Il y a aussi des projets de recherche qui sont financés par des entreprises avec un intérêt à la clé. D’emblée l’École et l’entreprise se mettent d’accord sur le financement et la gestion de la propriété intellectuelle sur les bases d’un contrat de recherche. Dans la plupart des cas, l’entreprise aura un certain droit d’utiliser les résultats de l’EPFL ou de négocier une licence payante. Lorsque les partenaires sont des bailleurs publics, comme le Fonds National ou la Confédération, ceux-ci admettent que la propriété intellectuelle revient au bénéficiaire, donc à l’EPFL, et ne demandent pas de retours financiers.
"Le brevet pour préparer l'avenir de mes doctorants"
Carlotta Guiducci, professeure associée au Laboratoire d’électronique pour les sciences du vivant (CLSE), n’avait jamais vraiment pensé à breveter quoi que ce soit. Le monde académique lui convenait parfaitement jusqu’à l’obtention, il y a deux ans d’un poste permanent. « Je me suis demandée quel était mon but, mon rôle dans ma profession. Il était temps pour moi d’intégrer ma recherche fondamentale à des projets plus appliqués. » Aujourd’hui, la chercheuse pense à l’avenir de ses équipes et dépose de nombreux brevets. « Beaucoup de mes doctorantes et doctorants sont intéressés à développer leurs technologies. Le brevet permet de faire un vrai transfert, de préparer leur avenir et de pouvoir vendre leur technologie potentiellement utilisable. »

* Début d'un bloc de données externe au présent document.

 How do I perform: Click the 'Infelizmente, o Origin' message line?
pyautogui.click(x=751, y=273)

Une start-up est née récemment dans son laboratoire, REA, qui, en collaboration étroite avec le CHUV, développe des capteurs, insérables dans une serviette hygiénique, capables de détecter un biomarqueur secrété par une protéine spécifique qui apparait lors d’un risque de fausse couche. La demande de brevet a été déposée. Ce projet en est encore à l’étape de développement, mais il a déjà gagné de nombreux prix d’innovation et entrepreneuriat en Suisse, Venture Kick, Innogrant, Innosuisse et Innobooster l’ont plébiscité.

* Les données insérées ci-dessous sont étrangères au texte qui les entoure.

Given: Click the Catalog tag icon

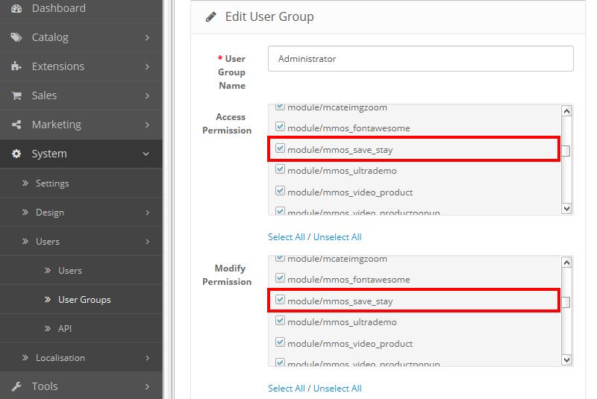Looking at the screenshot, I should (x=16, y=37).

"Notre principale innovation était une méthode de calcul"
En 2012, Mark Pauly et son équipe du Laboratoire d’informatique géométrique (GCM) ont présenté une technique qui permet de reproduire l’effet « caustique » - un phénomène qui se produit lorsque le soleil tape sur une surface dont la matière permet de dévier ses rayons. Une trouvaille qui les a poussés à déposer un brevet, créer la start-up RAYFORM et obtenir une licence exclusive de l’EPFL : « Il était clair que nous avions découvert quelque chose de nouveau et d'excitant, et que notre technologie permettait de nouvelles applications qui n'étaient pas possibles auparavant. Il y avait donc clairement une activité inventive, ce qui est important pour un brevet. Et même si notre principale innovation était une méthode de calcul, difficile à breveter, les applications sont étroitement liées à la fabrication physique des produits. »
La start-up a également entamé des collaborations précoces avec des partenaires industriels qui exigent souvent que la technologie soit protégée par des brevets.